What this task involves:
Return the entries from the line with "You are a GUI" up to and including the line with "coord(921,87)", copying each line unchanged. Leave the pictures out of your answer.

#### Exercise input

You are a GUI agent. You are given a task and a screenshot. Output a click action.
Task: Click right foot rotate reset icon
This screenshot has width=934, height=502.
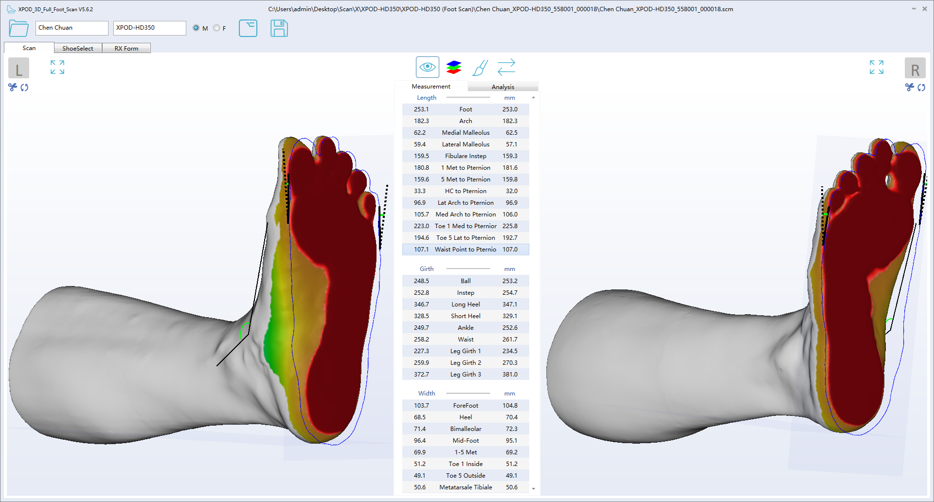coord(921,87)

########
#### Exercise input

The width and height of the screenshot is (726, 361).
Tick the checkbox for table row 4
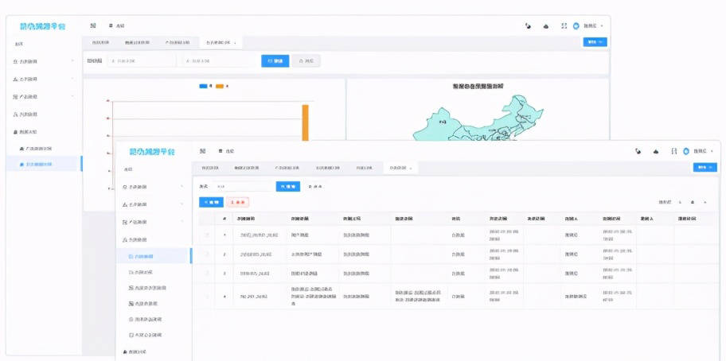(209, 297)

########

Solution for this problem:
You are a GUI agent. You are given a task and a screenshot. Output a click action.
Task: Click right foot rotate reset icon
This screenshot has width=934, height=502.
coord(921,87)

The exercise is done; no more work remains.